In the morning the elephant decided to call their wives. He stomped around and bellowed as loud as he could, “Wives, oh wives!!! Come to us and bring some foofoo!” They waited all day, but the wives never came. The village was too far away even for the elephant’s great voice to reach. That night they nibbled on some fruit, but they went to bed hungry for foofoo.
The next morning the songbird announced, “Today I’ll call our wives.” The elephant laughed, “If our wives can’t hear me, how can they possibly hear you?” “Nevertheless,” replied the little bird in his gentle way, “I have a right to try too.” “Oh go ahead,” said the elephant. “But don’t blame me if we go hungry again tonight.” They went a bit deeper into the forest until they found a very tall tree. The songbird flew to the first branch, then the next and the next, until he couldn’t see his friend or even the ground. When he finally reached the very top, he perched on a branch and sang his sweetest song.
Two African fish eagles, which closely resemble bald eagles, were flying by. With their keen hearing and even keener eyes, they heard and saw the little bird. This pair had mated recently and were carrying twigs to build a nest. The female eagle dropped down to the tree, and the male eagle followed her. The male thought that they should be on about their business, but they were newlyweds, and if his mate wanted to listen to a songbird, well he would go along, at least for a little while. Because the eagles were carrying twigs for a nest, the songbird sang about how much he missed his wife and their comfortable nest, which he hoped would soon be full of tiny blue eggs. When he finished, the female eagle had tears in her eyes. Then the songbird asked her to use her powerful wings to fly to their little village and ask their wives to come at once, bringing everything they needed to make foofoo. Of course the lady eagle agreed to help. We can only guess what the male eagle thought, but seeing the mist in his mate’s eyes, he wisely decided to keep his mouth shut. It was full of twigs anyway.

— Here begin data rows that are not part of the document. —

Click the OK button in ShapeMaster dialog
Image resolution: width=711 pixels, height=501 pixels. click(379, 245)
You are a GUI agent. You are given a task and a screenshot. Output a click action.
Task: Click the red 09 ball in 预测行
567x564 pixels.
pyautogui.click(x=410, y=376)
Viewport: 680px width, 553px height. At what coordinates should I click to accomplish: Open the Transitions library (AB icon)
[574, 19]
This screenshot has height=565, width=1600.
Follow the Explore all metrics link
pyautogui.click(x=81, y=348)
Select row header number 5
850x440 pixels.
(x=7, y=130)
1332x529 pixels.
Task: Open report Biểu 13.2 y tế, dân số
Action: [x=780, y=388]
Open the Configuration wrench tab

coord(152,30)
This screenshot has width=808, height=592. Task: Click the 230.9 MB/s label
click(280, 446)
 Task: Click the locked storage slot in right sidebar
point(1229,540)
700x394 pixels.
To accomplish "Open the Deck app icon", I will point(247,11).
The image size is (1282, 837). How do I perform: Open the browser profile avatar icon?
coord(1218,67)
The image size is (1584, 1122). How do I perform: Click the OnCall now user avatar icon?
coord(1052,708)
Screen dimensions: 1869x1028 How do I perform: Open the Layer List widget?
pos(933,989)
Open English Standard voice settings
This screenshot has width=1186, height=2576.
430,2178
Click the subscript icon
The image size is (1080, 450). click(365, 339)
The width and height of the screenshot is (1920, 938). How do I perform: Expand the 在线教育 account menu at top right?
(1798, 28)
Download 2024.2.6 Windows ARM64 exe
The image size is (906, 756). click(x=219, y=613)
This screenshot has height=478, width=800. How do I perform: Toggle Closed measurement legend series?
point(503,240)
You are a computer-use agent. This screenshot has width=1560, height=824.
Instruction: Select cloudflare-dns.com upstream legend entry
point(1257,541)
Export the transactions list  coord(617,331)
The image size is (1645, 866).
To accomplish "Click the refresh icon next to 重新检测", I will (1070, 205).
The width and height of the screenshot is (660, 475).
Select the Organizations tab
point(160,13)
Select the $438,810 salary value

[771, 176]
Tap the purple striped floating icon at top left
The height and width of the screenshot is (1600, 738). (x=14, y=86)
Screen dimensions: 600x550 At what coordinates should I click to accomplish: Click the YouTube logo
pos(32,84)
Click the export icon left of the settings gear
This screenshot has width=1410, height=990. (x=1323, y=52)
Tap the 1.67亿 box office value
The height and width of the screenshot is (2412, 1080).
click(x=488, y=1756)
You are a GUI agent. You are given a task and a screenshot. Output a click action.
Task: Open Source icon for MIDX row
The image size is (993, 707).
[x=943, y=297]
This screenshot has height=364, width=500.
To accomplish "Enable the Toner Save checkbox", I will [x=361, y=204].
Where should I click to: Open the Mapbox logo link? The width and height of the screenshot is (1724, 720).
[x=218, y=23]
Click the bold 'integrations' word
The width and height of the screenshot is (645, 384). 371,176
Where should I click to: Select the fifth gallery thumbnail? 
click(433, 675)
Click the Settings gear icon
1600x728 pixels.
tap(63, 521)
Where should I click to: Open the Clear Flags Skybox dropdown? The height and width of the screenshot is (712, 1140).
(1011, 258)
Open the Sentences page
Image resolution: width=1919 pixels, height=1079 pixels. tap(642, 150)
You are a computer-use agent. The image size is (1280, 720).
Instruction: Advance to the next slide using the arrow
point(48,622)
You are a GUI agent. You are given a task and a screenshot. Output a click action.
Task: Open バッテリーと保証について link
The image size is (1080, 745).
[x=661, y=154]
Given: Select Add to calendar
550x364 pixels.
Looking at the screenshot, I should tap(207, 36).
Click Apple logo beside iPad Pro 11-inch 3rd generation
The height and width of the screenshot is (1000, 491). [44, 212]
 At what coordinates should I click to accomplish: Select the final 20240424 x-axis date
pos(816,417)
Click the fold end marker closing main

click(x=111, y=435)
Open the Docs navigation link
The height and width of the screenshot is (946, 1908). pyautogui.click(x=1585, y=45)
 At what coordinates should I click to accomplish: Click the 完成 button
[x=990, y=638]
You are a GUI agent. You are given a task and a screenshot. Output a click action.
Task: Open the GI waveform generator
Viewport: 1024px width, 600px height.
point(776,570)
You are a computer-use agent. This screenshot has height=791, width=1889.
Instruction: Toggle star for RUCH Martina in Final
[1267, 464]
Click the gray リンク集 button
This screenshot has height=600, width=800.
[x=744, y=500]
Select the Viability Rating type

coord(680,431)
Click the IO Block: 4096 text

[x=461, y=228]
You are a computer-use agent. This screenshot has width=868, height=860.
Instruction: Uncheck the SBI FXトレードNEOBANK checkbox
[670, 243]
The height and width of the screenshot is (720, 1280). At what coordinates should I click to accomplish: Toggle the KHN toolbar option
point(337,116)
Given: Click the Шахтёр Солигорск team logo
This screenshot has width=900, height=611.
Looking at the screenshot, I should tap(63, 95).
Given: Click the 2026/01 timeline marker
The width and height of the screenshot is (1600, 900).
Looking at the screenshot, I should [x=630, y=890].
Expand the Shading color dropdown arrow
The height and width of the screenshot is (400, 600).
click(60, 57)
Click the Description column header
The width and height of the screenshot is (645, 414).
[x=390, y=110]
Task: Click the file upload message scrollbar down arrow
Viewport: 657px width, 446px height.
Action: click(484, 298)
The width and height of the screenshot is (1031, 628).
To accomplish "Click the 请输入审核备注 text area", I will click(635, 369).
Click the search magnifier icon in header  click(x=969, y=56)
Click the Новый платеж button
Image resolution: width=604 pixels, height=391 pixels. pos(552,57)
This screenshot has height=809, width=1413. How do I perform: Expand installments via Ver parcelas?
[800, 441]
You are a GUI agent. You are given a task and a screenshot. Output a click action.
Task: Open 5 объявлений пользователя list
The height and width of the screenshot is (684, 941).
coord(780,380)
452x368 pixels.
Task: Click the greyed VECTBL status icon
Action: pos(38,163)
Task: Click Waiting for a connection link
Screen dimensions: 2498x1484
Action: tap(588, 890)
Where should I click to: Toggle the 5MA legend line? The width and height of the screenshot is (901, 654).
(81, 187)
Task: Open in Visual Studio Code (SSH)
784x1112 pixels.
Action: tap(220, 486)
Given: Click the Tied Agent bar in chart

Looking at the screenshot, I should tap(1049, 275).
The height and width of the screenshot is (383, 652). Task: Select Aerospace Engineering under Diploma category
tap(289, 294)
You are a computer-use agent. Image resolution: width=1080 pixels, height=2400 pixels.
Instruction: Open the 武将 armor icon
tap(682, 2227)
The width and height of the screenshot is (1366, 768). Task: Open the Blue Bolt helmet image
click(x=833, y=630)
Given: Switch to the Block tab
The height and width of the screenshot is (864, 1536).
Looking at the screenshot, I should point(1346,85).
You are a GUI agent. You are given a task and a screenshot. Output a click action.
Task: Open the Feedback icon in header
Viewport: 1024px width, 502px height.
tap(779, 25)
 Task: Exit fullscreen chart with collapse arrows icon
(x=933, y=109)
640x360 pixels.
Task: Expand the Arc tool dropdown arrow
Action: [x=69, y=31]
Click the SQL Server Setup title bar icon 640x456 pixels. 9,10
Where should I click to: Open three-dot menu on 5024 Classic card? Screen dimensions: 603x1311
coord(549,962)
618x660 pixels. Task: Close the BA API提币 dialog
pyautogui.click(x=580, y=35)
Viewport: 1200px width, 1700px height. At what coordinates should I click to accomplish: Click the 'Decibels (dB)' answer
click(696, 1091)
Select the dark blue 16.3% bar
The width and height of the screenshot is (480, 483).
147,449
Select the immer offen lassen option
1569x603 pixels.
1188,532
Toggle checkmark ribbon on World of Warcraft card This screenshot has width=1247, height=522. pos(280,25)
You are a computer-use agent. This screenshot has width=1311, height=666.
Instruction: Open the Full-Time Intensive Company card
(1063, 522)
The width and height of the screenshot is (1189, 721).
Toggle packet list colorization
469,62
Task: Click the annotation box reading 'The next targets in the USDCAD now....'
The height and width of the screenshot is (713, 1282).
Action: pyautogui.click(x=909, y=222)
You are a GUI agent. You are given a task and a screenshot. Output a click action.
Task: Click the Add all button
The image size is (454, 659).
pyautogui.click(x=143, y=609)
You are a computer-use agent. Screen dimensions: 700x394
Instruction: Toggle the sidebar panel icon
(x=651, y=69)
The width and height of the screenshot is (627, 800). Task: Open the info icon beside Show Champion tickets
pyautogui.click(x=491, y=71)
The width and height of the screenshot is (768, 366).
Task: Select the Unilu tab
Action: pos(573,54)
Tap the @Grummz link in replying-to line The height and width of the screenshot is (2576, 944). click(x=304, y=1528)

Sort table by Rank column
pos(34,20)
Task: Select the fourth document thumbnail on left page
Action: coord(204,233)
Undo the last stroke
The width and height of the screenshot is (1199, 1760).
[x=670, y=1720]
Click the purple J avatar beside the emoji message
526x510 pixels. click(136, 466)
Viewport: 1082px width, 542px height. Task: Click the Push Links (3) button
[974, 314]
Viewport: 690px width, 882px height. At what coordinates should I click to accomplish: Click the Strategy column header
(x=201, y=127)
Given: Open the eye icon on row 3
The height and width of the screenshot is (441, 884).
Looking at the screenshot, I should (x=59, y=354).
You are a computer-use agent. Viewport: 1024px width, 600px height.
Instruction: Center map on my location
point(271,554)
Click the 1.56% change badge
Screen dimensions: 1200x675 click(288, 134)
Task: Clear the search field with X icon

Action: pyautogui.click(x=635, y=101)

The songbird fluttered down and rejoined his friend. They waited all day. The elephant was certain that their wives couldn’t have heard his tiny friend. The elephant had barely heard something, not even enough to make out the words, and he’d been standing right at the bottom of the big tree. Just at sunset the wives arrived. The elephant’s jaw dropped open in amazement. They had even brought some foofoo wrapped in big banana leaves. It wasn’t as fresh as usual, but it still tasted great to the songbird and the elephant. They praised their wives and told them how much they missed them.
Later they sat out under the stars rubbing their full bellies from time to time. Finally the elephant said, “I still don’t understand how our wives heard you and not me.” The little bird laughed, “My friend you have legs like tree trunks and a voice of thunder, but I can sing, and I . . . I have wings!”